- _DIRECTIONS FOR THIS TASK_:
Leave the pictures in the listing below aside and reproduce exactly the lines starting with the one with "This screenshot has width=640, height=1280." and going on through the one with "the back arrow", both ends included.

- _DATASET RECORDS_:

-- Opening Marker --

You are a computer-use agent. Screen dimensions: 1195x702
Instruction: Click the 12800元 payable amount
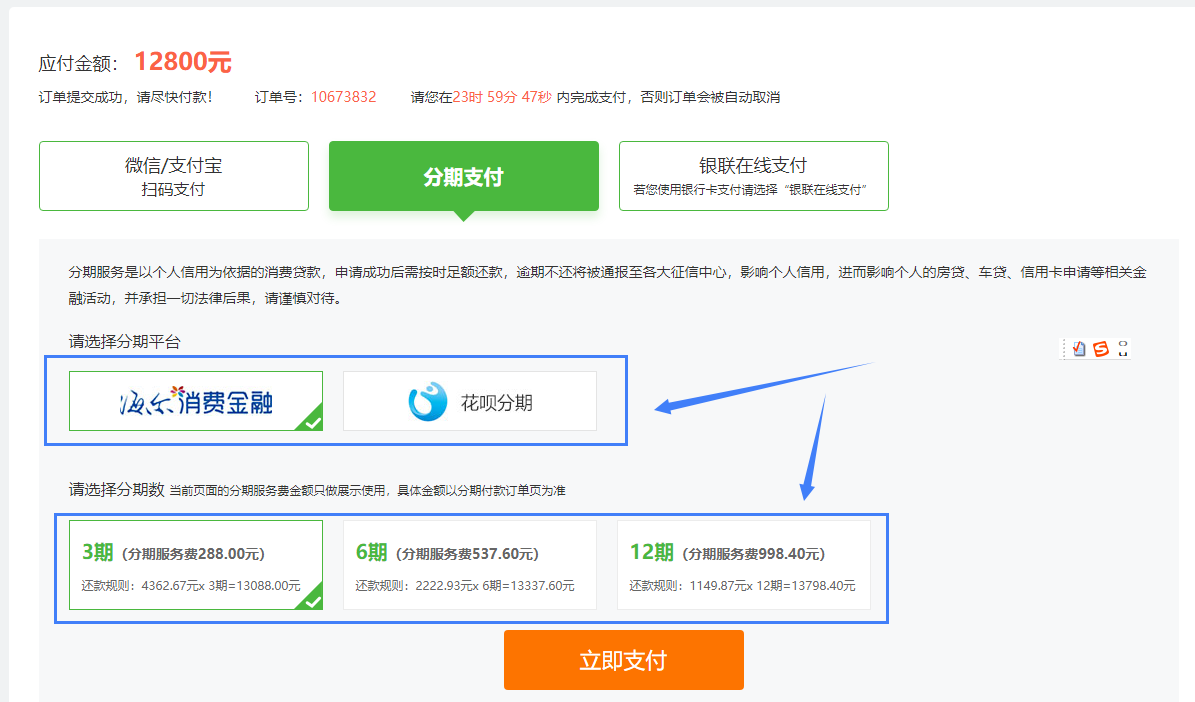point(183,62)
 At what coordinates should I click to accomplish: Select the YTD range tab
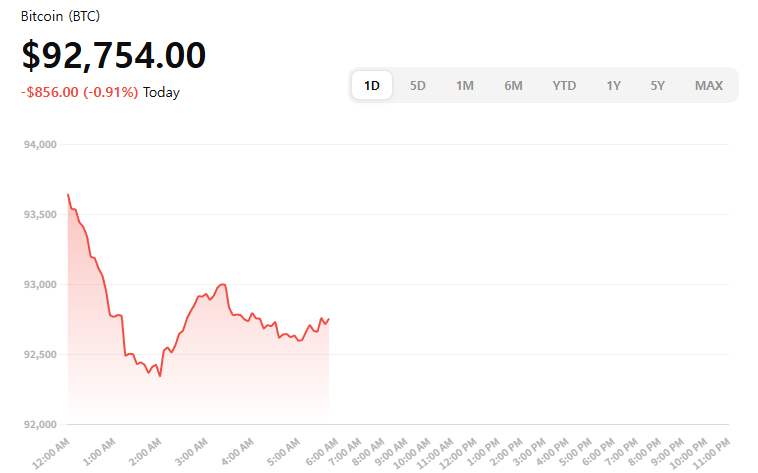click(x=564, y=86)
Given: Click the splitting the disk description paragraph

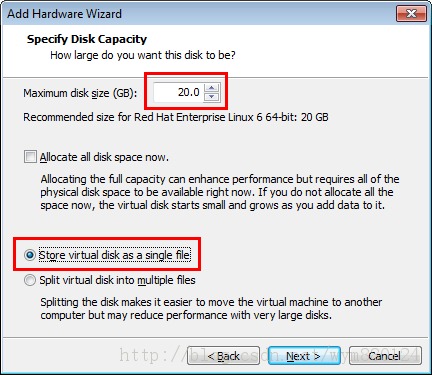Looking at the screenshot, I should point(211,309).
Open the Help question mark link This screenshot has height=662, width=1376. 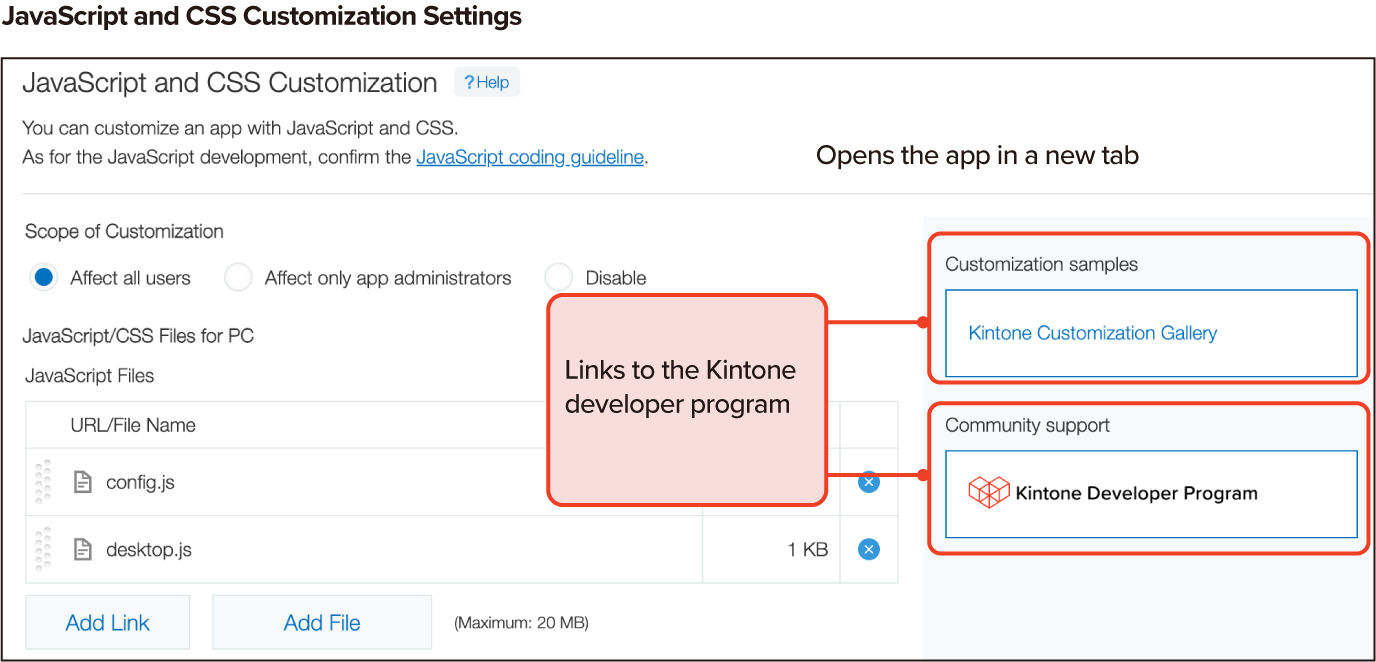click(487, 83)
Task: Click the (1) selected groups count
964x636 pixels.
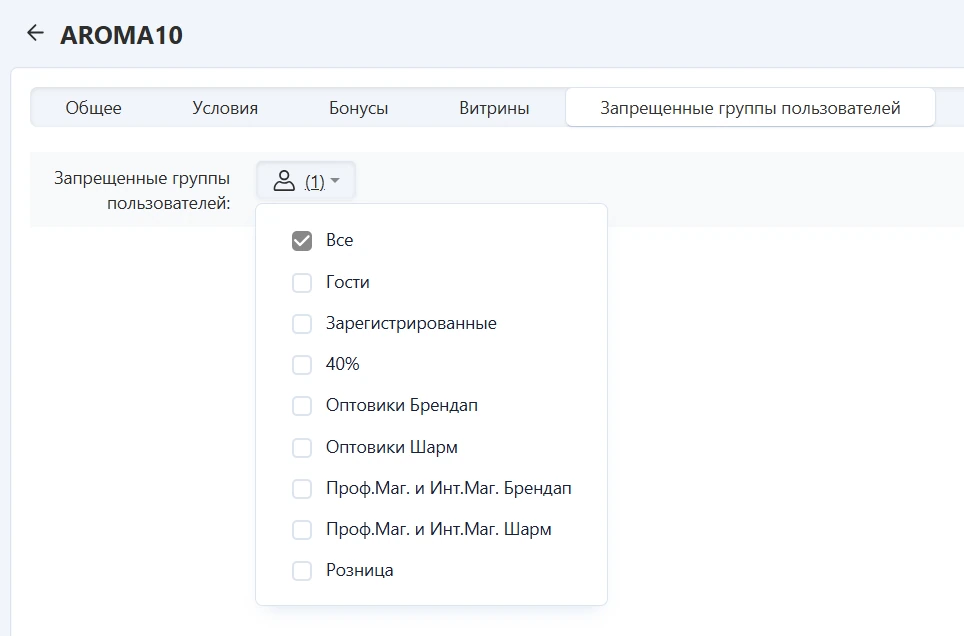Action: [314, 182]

-- Closing Marker --
-- Opening Marker --

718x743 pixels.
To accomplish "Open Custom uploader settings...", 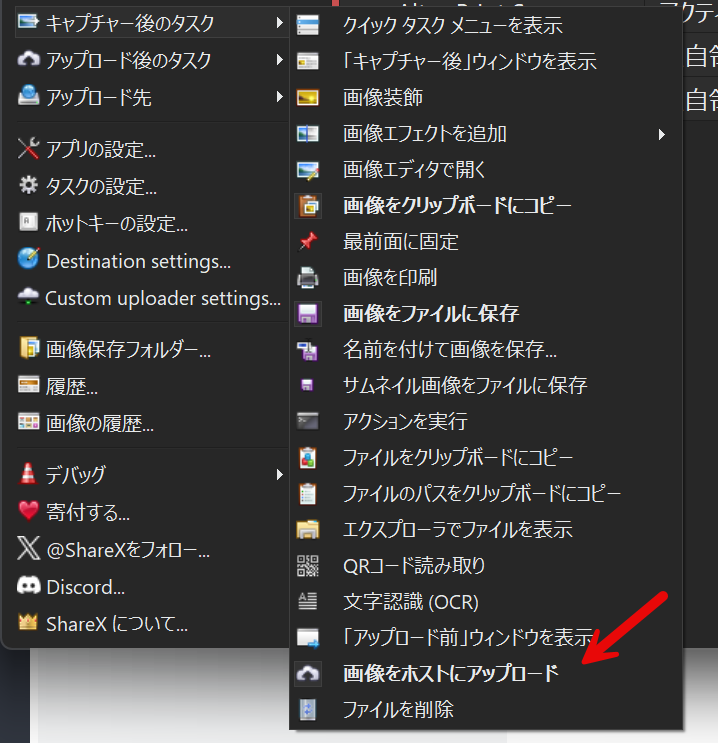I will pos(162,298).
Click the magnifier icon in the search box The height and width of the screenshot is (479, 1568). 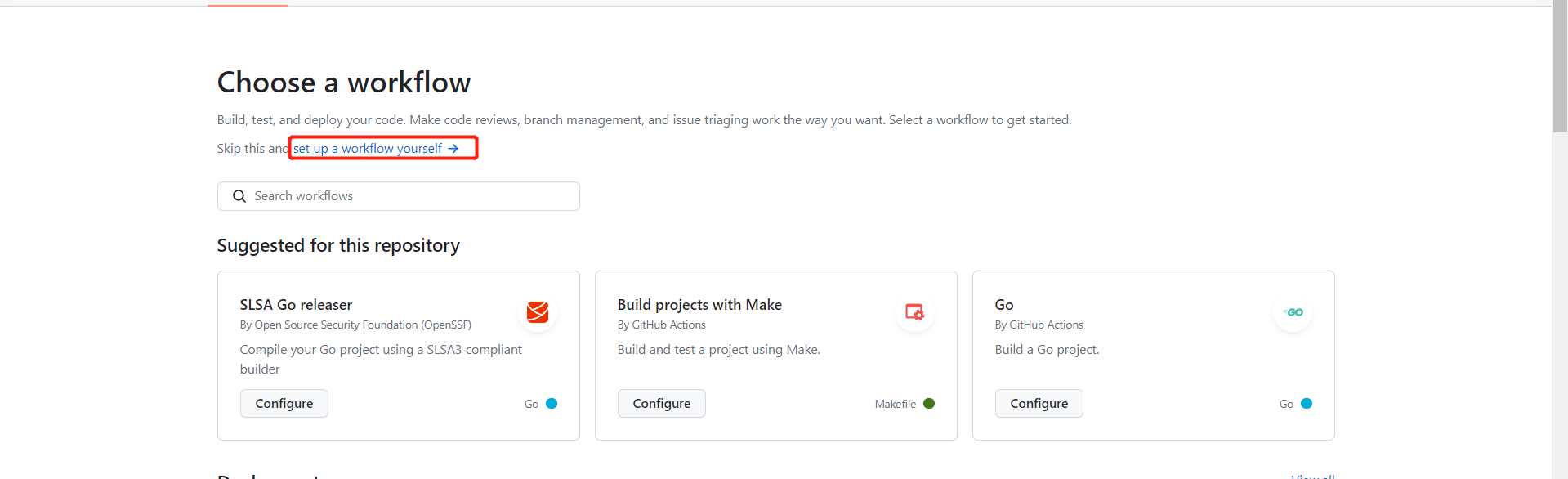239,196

-- Closing Marker --
-- Opening Marker --

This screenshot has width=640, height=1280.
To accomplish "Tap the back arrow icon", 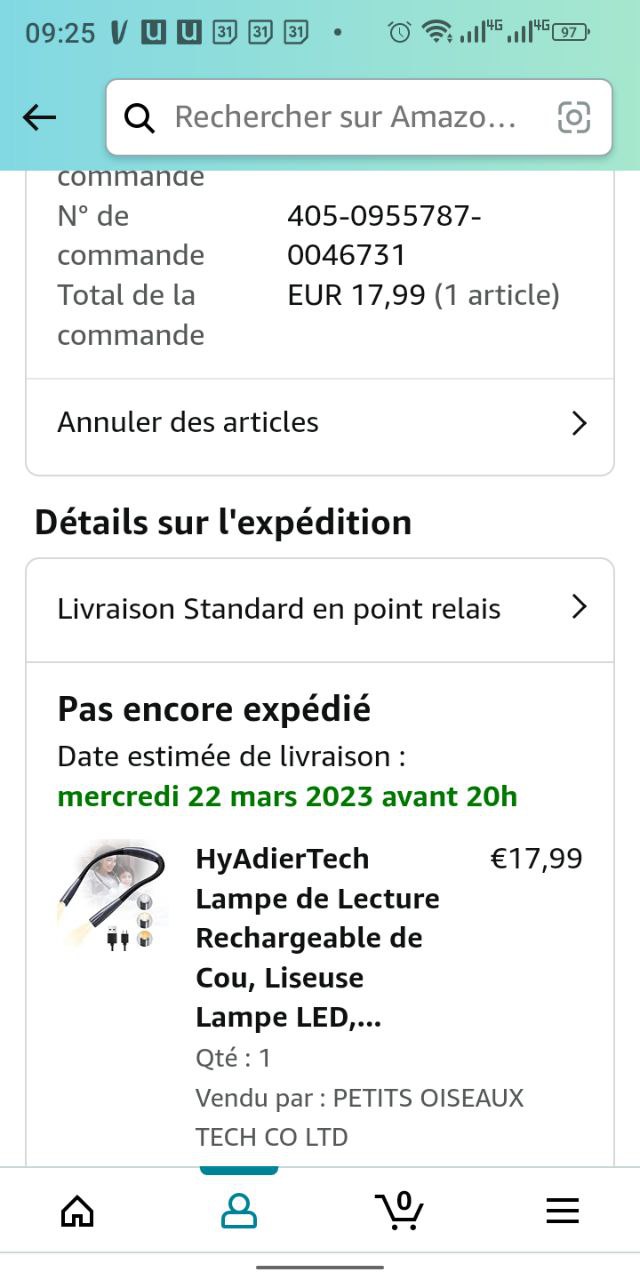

-- Closing Marker --

- _YOUR SOLUTION_:
This screenshot has width=640, height=1280.
To accomplish "Tap the back arrow icon", 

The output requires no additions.